Hay gente que compra cosas pero no las usa. Por ejemplo, una vajilla, que puede que se use en Navidad o ni si quiera eso y al final queda de herencia faltando alguna pieza.
Un perfume, que del paso del tiempo se queda rancio. Ropa, que al final se tira porque se ha pasado de moda o ya no es su talla. Un salón, que sólo sirve para limpiar el polvo y mirarlo desde la puerta. O una libreta bonita, con una alta probabilidad de que las hojas queden amarillentas y con las tapas viciadas.
Este hecho de no poder usar las cosas que nos resultan bonitas, hace que acumulemos objetos sin estrenar o con pocos usos. Cosas que sin embargo no están nuevas porque tienen esa marca del paso del tiempo. ¡Qué contradicción! No se usan para que no se estropeen y perduren mucho tiempo, pero sin embargo existe el deterioro.
¿Por qué razón alguien no puede usar algo que le gusta? Porque trata a los objetos como si no fueran tal cosa, más bien como si fueran una extensión del propio cuerpo o de la vida, creyendo de algún modo que la duración de los objetos implica también el alargamiento de la propia existencia.
De este modo habría que procurar que los objetos no se acaben y no se estropeen.

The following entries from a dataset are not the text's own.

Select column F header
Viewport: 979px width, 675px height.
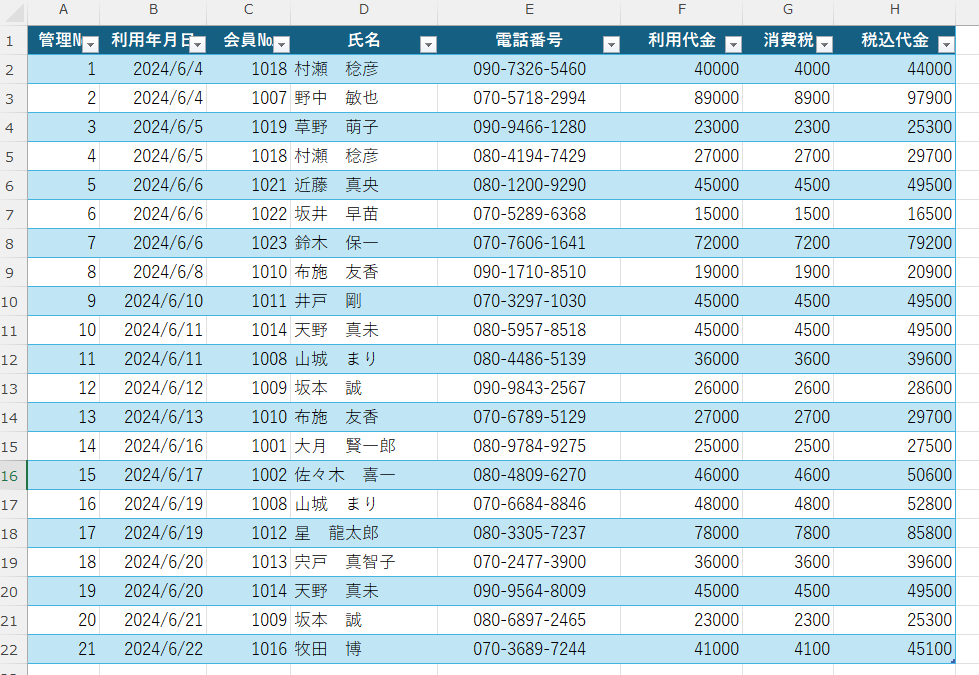point(681,10)
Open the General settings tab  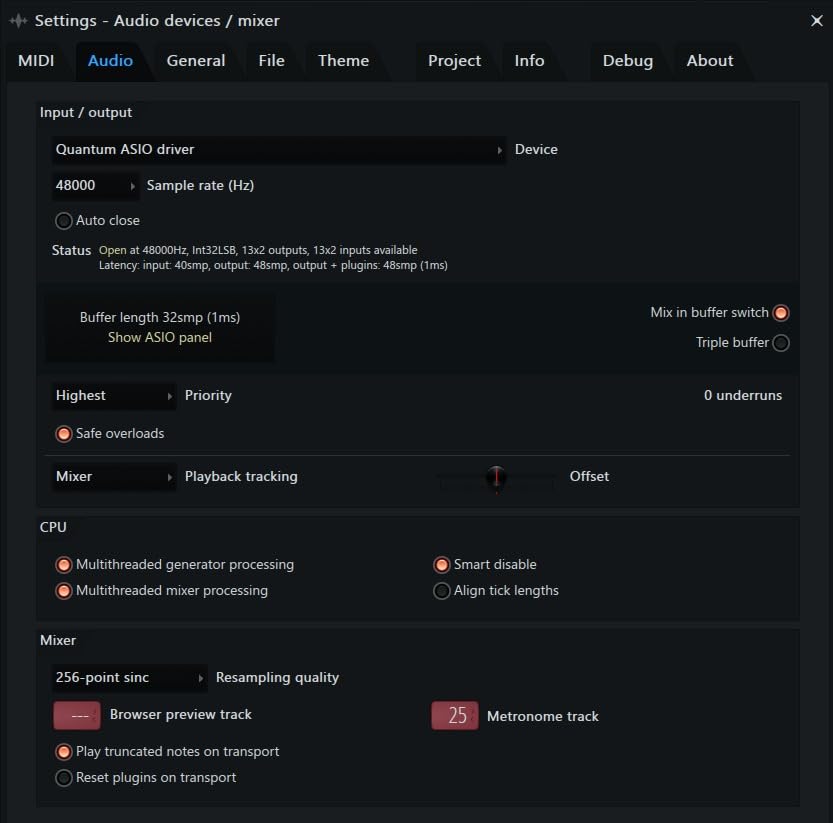click(196, 60)
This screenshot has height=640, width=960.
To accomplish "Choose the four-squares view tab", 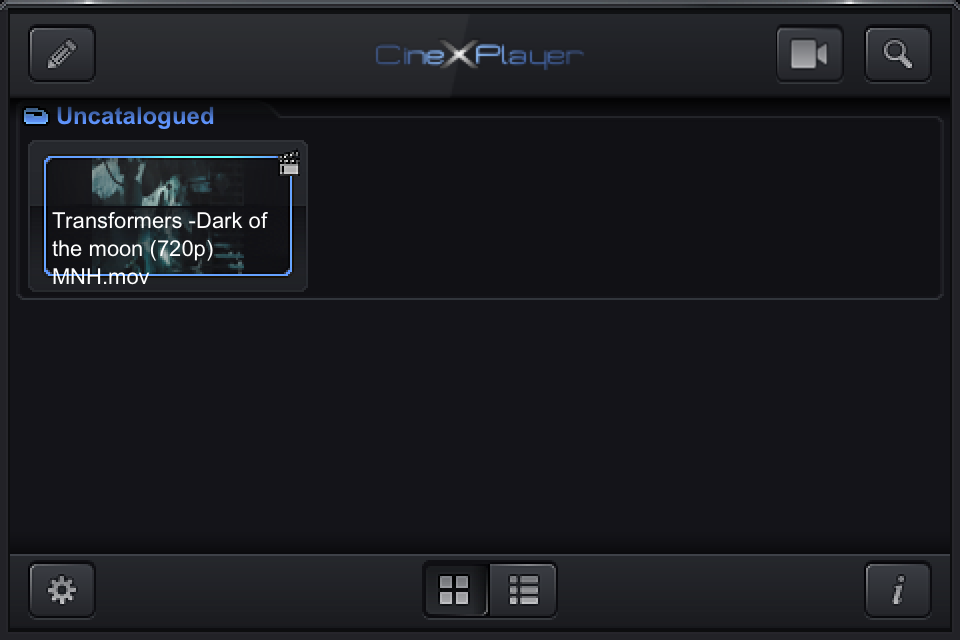I will pos(454,590).
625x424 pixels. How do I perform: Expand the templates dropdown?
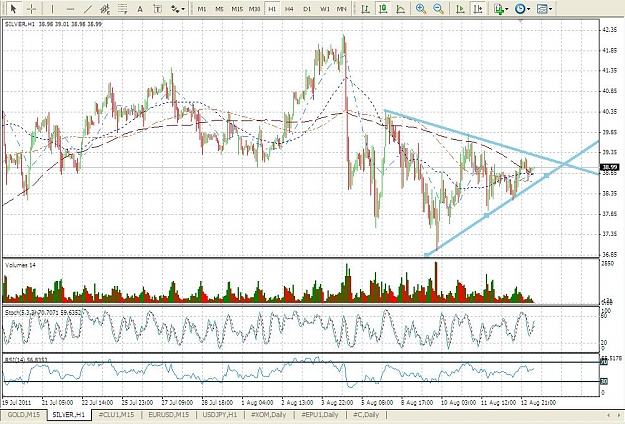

Lo que hay detrás de este comportamiento aparentemente sin mucha transcendencia de “no poder estrenar”, es que se pone de manifiesto la pretensión del ser humano de “poder durar”.
Para poder disfrutar tranquilamente del reloj, la libreta, los zapatos… para que cada objeto cumpla su función, habría que considerar varios aspectos. Por un lado esos objetos son nuestros, ayudan a conferir nuestra identidad, pero no somos nosotros: ese vaso de agua tan bonito es mío pero no soy yo.
Por otro lado valorar que es más interesante y gratificante la vivencia que podamos vivir alrededor de esos objetos, que el recuerdo o conservación del propio objeto.
La propia vida es suficiente razón para usar las cosas bonitas, sin necesidad de esperar ninguna hipotética ocasión.